The Normality


We were afraid to hope, but one more time America proved to be better than our fears.

The re-election of a man named Barack Hussein Obama, in a deadly economic situation, tells us that the great human, cultural, ethnic, democratic laboratory named the United States still works — and produces future. The assault of the right-wing revanchism toward the White House, disguised as “liberalism” against “statism” and as “less taxes” meaning “no Obama” (and to hide its hateful nature), had been built on a pincer movement between economy, on one side, and racial terror on the other. It was, then, the double defeat of a past that would have wanted to stop the change and bring the present back to the culture of the cotton plantation and the reckless laissez faire that produced the 2008 crack.

It wasn’t born exclusively by the vote of Ohio and Michigan factory workers, by the most educated young people, by the women offended by the fanatics, nor by the hatred toward a specific man.

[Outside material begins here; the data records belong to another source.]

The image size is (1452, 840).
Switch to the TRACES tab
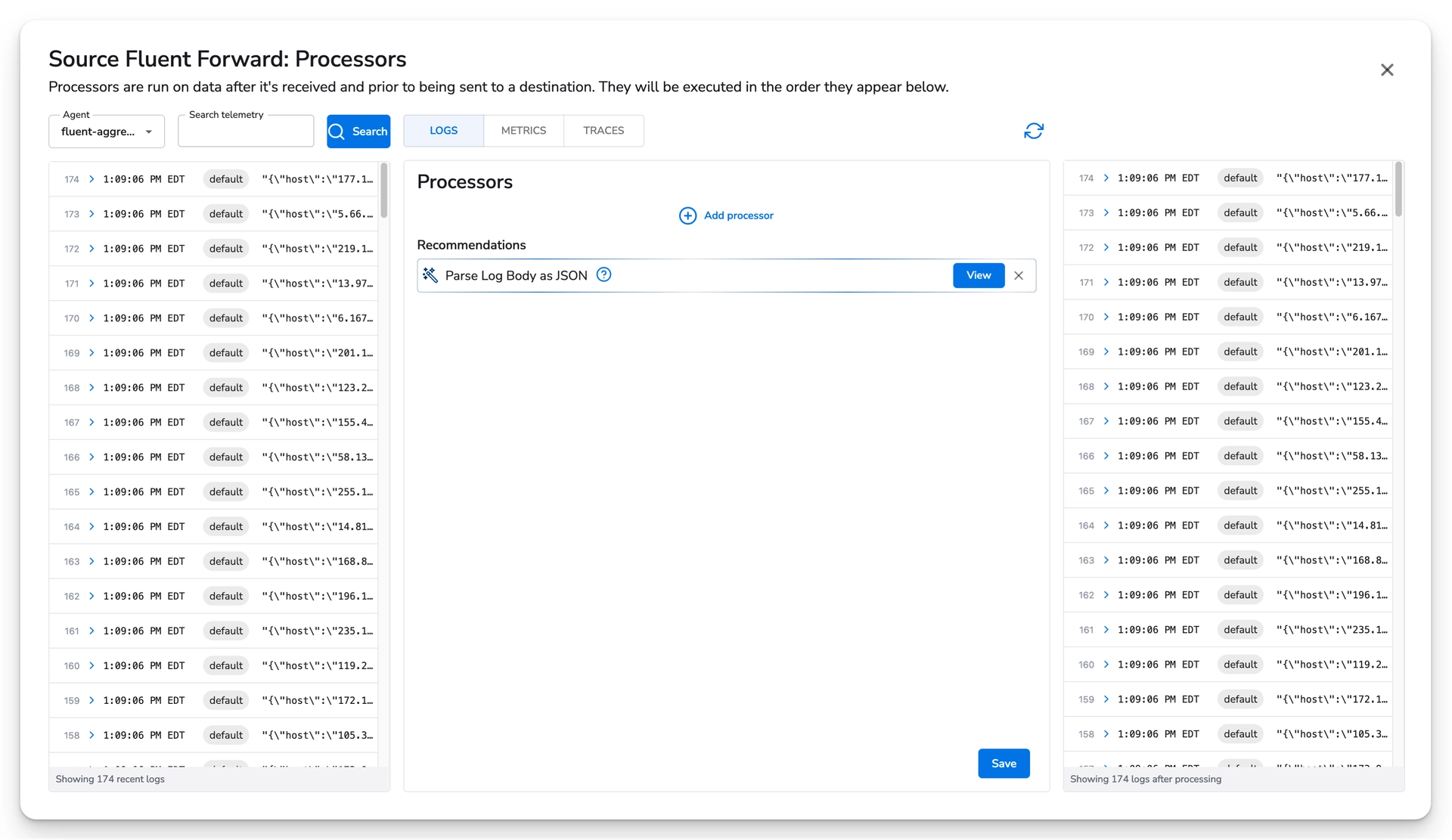point(603,130)
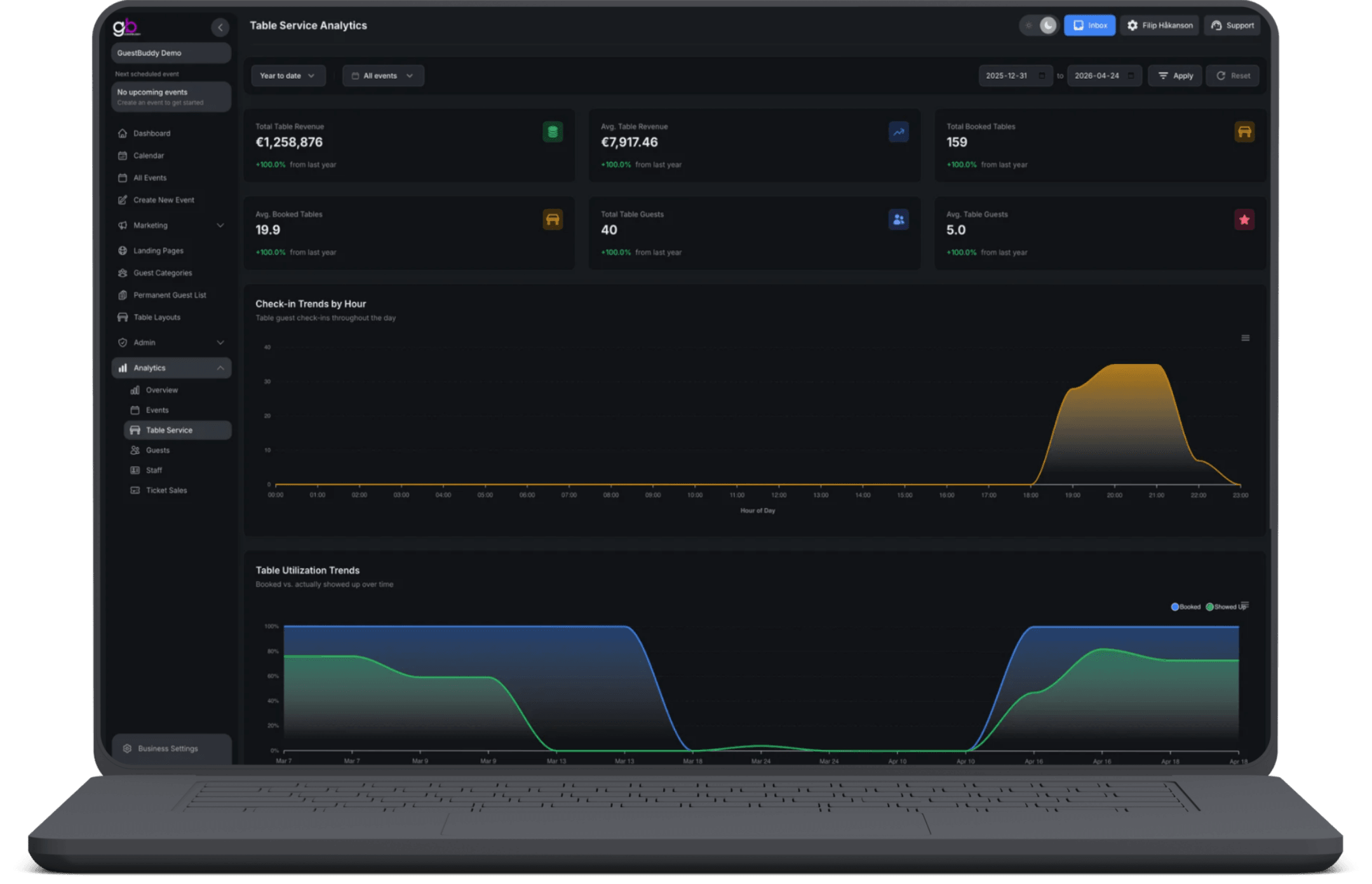Image resolution: width=1372 pixels, height=884 pixels.
Task: Go to the Guests analytics page
Action: tap(158, 450)
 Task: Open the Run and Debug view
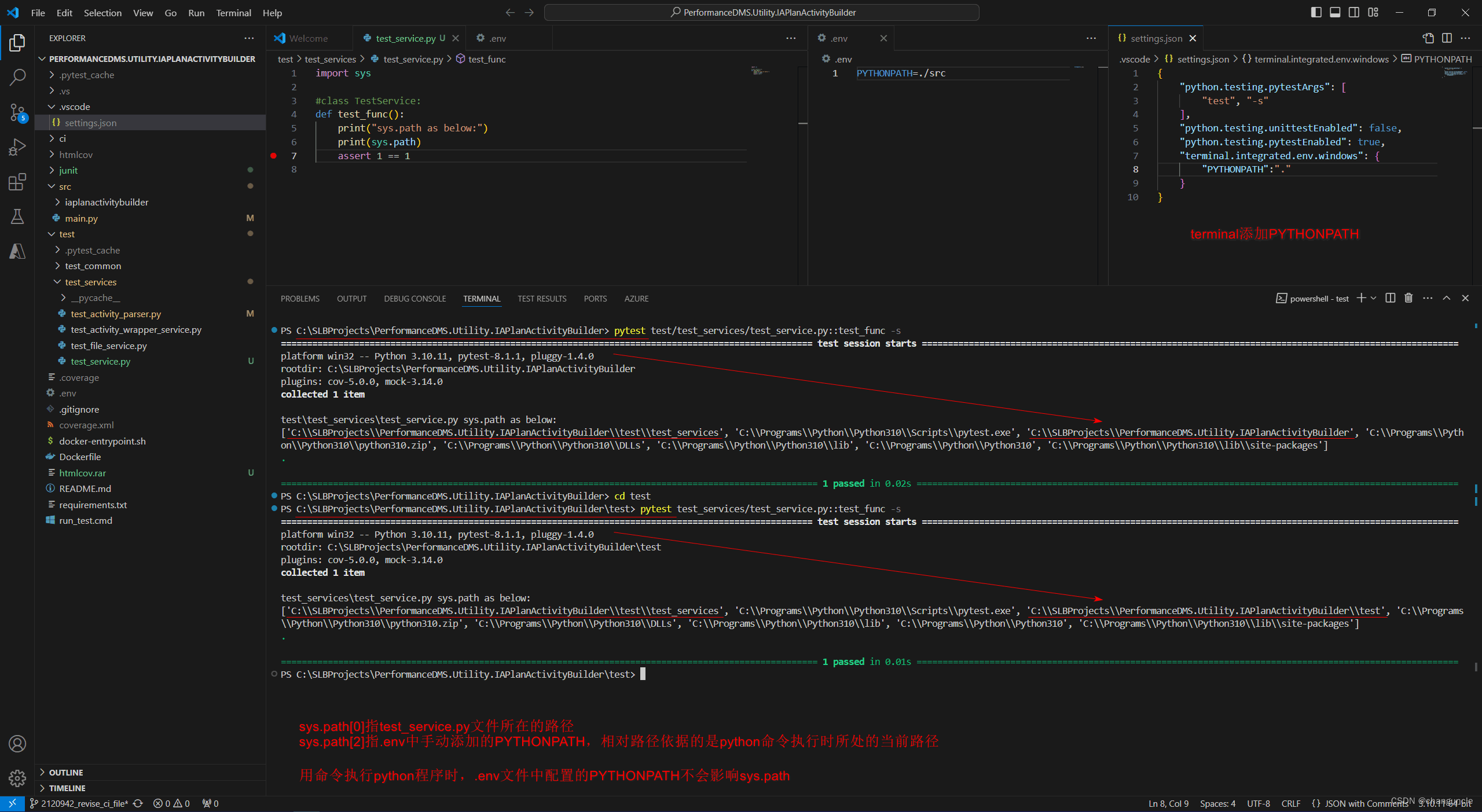(17, 147)

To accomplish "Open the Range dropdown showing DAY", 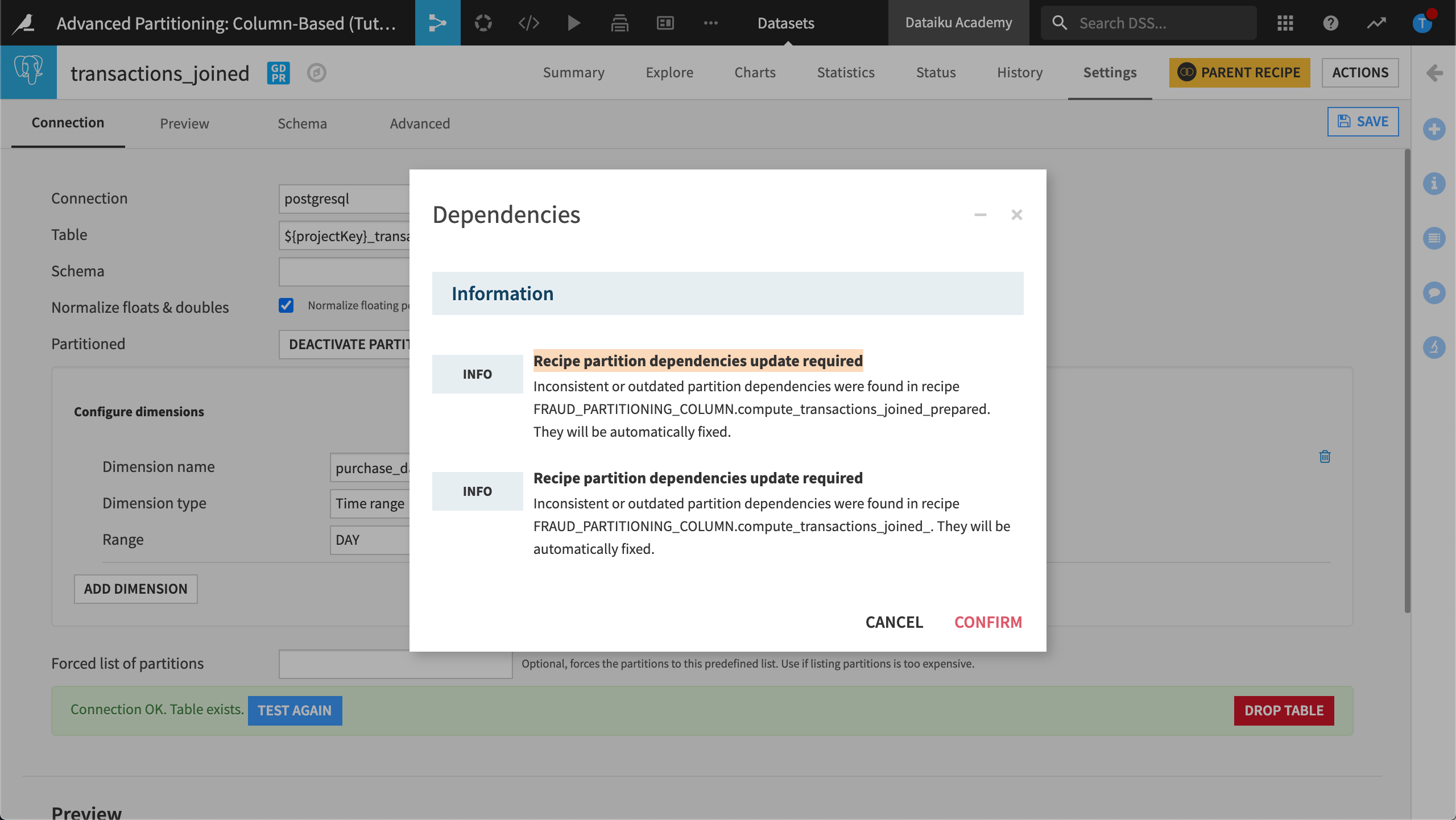I will [370, 539].
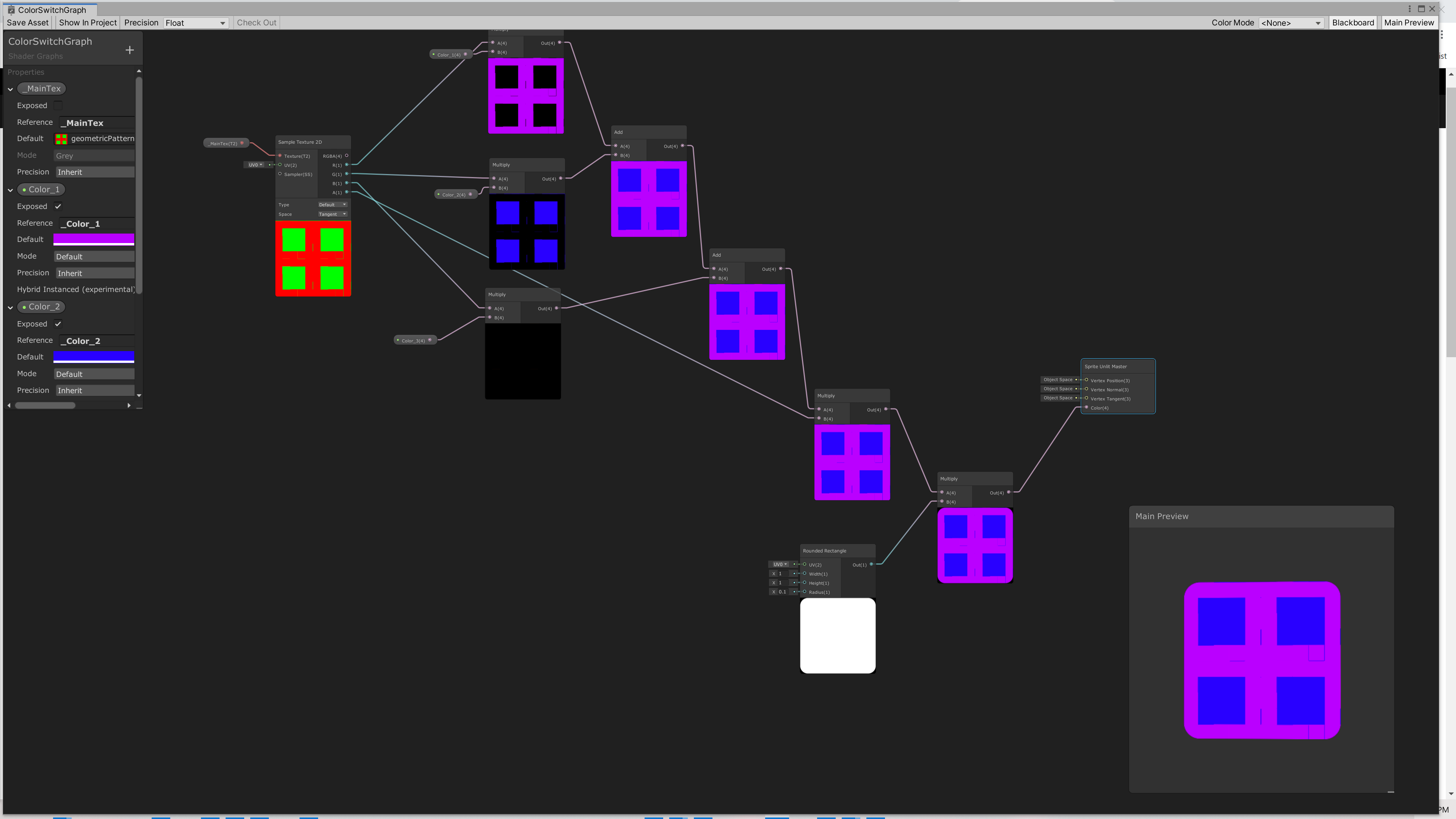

It was created by not having understood what the human and cultural factory that we call America has been producing for 250 years (and that the alien face at the White House is more and more the face of this nation of nations). Obama is the “new normal,” not the anomaly to cancel as a shame.

The attack to the foreignness of what we once would have scornfully called a “mestizo” has become the boomerang that came back to those who launched it. Obama’s weakness has been his strength, capable even of overcoming economic data that had destroyed past presidents: first, that unemployment is at almost 8 percent — a threshold that has been traditionally fatal. But also the resentful shortsightedness of the “old white male” America — that not even Romney’s centrist capers had been able to disguise after the panting race to the right of the primaries — has prevented a party closed under a “small tent” from seeing what had happened: that demography counts more than ideology, and that America is changing its face, therefore its culture.

Oldsmobile’s old and classic slogan, when it wanted to renew its old-fashioned image, used to say: “It’s not your father’s Oldsmobile.” The America that has formed Obama’s coalition is no longer the America of the fathers and grandfathers whom the right wing holds on to. It’s not even Reagan’s America, which managed to put together the “bowlers” and the working class with the Christian right-wing of the unshakeable south; the western “pioneers” and the resentment of the taxpayer who sees his taxes used to pay what Reagan called the “welfare queens” — the women (most of the time of color) who earned more by giving birth than by going to work.

Obama’s coalition, instead, re–emerged and confirmed itself after the 2008 victory that could have been ephemeral. The signals became extremely visible in the peripheral vote for the great race to the White House. Two states, Maine and Maryland, approved gay marriages, [a traditional] anathema. Two others, Colorado and Washington, legalized marijuana for nontherapeutic use. Tammy Baldwin is the first openly lesbian senator. Now 18 women sit at the Senate, the most in American history, and without the necessity of a “female quota” or paternalistic choices. Florida rejected the proposal of cutting public funds to clinics where abortions are practiced, which are the first and only line of health assistance for thousands of women. The two candidates for the Senate who thundered against abortion even in cases of rape or incest in Indiana and Missouri were brutally defeated — and it happened in two states where Obama lost.

But the demographic center around which Obama’s coalition now rotates is the group of legal immigrants from the southern frontier of the other “Americas.” It was their votes that moved the electoral hour’s hand toward Obama. Again, the right-wing’s shortsightedness, clinging to the “fight on immigration,” with no perspective for the millions of “illegals” who work and don’t commit crimes, prevented them from seeing what the Bushes already know so well. George “Dubya,” Texas’ former governor and ex-president, was chosen by the right because he was the most liked by Republicans in the “Latino” universe. His brother Jeb, married to a woman from beyond “la frontera,” won the governorship of Florida and maybe, because of this, he’ll have a future in a party in chaos.

The electoral coalition of the new America (which reduced the Republican advantage in the House, produced by the furious wind of the tea party in clear retreat, like all grabber movements, and increased the Democratic majority in the Senate) naturally isn’t a Parliament majority, though.

This majority, indispensable to prevent the U.S. from falling (them too) in two months into the “fiscal cliff” of $1.5 trillion in automatic cuts, will be Obama’s task and fatigue, together with the legislative reward for Latinos, now at 40 percent of Democratic votes in many states. It’ll take qualities he didn’t show in the first four years, Clinton’s shrewdness, maneuver capacity and humbleness in acknowledging that the old America has the right to be listened to, being, anyway, 49 percent of the electorate.

But this is politics: the administration “make laws and sausages” at the governments’ factory to “give and take.”

Today there’s the joy of seeing that the experiment called America goes on.